1. I found out which bottles are oxygen sensitive. For R3 it is the first developer and part B of the color dev. The first developer is delivered in cubitainer enough to make 12.5 gallons of usable mix. I had sufficient experience in the past to know cubitainers were pretty good for oxygen-free storage, so I didn't do anything with that. The color dev B was in a bottle enough to make 12.5 gallons, so that's what needed splitting.

2. I figured out how big a batch I would make at a time. It was 1 liter, and the color dev needed 40 mL.

3. So I went to a chemical supplier (fishersci.com) and found a 40 mL glass vial for sample storage. I ordered lids to go with them, not PFTE (teflon) which would have been better, but the regular rubber linings were a lot cheaper.

4. So on the day appointed I got my graduated cylindar and the part B bottle, and started pouring. I sealed up each vial as well as I could, then came back later to tighten the slack that happens as the cap liner is compressed.

5. And then, taking the lead of my grandmother in putting up fruit, I sealed all vials with parafin. Just a bar, melted over a water double pot, dip in each vial upside-down and let the air in the threads escape, and set aside to cool.

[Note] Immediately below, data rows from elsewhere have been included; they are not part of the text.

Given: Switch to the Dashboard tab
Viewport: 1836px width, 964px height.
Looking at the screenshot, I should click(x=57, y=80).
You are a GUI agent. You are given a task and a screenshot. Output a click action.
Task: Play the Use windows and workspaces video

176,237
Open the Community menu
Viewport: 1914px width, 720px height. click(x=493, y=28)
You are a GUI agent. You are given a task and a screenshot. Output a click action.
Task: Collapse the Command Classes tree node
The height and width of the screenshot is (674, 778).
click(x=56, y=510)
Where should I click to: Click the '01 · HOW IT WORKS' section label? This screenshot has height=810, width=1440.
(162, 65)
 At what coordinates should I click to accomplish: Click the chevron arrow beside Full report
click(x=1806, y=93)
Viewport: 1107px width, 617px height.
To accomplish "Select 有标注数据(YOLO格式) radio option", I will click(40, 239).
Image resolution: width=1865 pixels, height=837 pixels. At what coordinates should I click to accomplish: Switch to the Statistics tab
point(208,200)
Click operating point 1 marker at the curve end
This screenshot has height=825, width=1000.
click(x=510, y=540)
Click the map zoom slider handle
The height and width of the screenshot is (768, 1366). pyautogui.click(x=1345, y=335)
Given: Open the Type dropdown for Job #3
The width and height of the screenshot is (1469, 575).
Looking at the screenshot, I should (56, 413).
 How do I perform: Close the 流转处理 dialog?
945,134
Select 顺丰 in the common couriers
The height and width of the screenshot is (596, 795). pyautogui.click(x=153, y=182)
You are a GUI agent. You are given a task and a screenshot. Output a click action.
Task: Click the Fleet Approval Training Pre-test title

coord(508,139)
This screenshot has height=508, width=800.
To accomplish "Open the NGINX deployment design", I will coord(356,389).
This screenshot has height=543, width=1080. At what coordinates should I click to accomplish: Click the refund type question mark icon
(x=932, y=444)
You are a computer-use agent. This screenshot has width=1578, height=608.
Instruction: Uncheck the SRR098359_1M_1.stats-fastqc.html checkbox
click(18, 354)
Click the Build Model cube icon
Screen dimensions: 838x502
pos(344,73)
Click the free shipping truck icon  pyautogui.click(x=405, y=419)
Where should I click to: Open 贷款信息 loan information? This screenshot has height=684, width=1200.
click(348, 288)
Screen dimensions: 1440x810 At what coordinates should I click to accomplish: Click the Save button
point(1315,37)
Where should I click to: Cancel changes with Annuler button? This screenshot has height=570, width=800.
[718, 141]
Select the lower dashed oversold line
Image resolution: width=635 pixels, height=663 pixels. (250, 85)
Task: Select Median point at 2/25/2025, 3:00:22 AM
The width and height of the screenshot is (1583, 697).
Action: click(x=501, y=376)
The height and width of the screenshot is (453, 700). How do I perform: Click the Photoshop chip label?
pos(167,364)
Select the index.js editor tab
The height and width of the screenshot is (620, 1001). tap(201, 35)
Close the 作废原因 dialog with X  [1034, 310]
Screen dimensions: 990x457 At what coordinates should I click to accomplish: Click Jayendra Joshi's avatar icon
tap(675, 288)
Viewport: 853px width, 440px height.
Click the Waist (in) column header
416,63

6. This is the fourth storage method I've tried, and it's proven the best by far. When I need a liter of color dev, I must open the vial carefully so as not to get too much wax in the mix, but in the end was is harmless and floats, so I can pick it out easily when it does get in a bottle.

Now, for E6 chems, the first developer and again, part B of the color developer are air senstive, but since I use only the 5 liter kit I have never bothered to protect the chems; I open them so infrequently and use them up too quick for air to harm them appreciably.